Magnetotelluric Sounding in the Arctic Using a Drifting Station on an Ice Floe (Numerical Experiment)

Abstract

Abstract —The magnetotelluric sounding (MTS) method implemented on drifting ice floes in the Arctic is suitable for detection of 3D inhomogeneities in crustal conductivity while recording the transverse magnetic (TM) mode potential of the electromagnetic field. Highconductivity layers of seawater and sediments shield the underlying 3D inhomogeneity. Their presence virtually does not affect changes in the standard responses of the medium used in MTS but is quite noticeable in the characteristics of the TM mode. To register them, one can use a circular electric dipole (CED) located at the surface of an ice floe. During the drift, the electric field can be measured on the ice floe using electrodes in seawater. We propose to lower the magnetic sensors beneath the ice, in seawater, because ice deformations interfere with the magnetic-field component measurements. The coordinates of the observation station during MT soundings on the ice floe in the Arctic (similarly to earlier observations at the North Pole stations) can change significantly.
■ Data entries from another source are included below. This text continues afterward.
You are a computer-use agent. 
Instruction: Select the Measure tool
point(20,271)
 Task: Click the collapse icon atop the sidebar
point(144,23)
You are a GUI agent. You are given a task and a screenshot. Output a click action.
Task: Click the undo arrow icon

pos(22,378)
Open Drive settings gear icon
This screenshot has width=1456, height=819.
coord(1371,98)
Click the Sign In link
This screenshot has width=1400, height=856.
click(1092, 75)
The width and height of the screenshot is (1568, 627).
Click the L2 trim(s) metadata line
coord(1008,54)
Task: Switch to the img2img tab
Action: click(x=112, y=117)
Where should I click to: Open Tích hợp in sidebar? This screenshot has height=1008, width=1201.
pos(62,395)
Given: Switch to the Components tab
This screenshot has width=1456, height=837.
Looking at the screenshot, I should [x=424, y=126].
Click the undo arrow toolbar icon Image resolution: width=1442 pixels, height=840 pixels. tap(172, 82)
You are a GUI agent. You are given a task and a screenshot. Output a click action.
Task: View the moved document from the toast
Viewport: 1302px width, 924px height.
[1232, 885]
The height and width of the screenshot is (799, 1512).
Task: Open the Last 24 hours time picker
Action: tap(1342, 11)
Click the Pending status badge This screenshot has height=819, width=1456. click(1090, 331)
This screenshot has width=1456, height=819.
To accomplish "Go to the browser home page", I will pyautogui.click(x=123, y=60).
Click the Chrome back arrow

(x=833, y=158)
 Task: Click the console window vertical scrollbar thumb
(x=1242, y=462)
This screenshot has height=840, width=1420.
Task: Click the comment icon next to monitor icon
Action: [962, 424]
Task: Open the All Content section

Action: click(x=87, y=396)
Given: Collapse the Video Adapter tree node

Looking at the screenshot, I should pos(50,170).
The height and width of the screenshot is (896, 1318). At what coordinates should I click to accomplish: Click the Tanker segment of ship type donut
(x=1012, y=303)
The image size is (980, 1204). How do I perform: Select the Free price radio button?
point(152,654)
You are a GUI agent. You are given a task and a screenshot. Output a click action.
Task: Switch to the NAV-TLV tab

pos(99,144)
To take into account the effect of horizontal movements of the drifting station, we propose to complement all the recorded time series with the coordinates of measurement points. We have developed a technique for processing such data to take into account nonplane-wave effects, which can occur in the Arctic because of the proximity of ionospheric current jets. We carry out the synchronization of all observations in the investigated area, using a model of spatial and temporal field variations and data accumulation. To test our approach, we use the synthetic experimental data for the model that considers the existence of seawater, sediment, resistive crust, crustal object, and underlying mantle. We determine the crustal 3D object parameters with account of the TM-mode potential distributions at the seawater surface restored from the synthetic experimental data obtained at the drifting station during the drift. We use the Nelder–Mead method for optimization of the object characteristics. The parameters of the object become highly similar to their test values if the trajectory of the drifting station passes through an object, covering it most fully.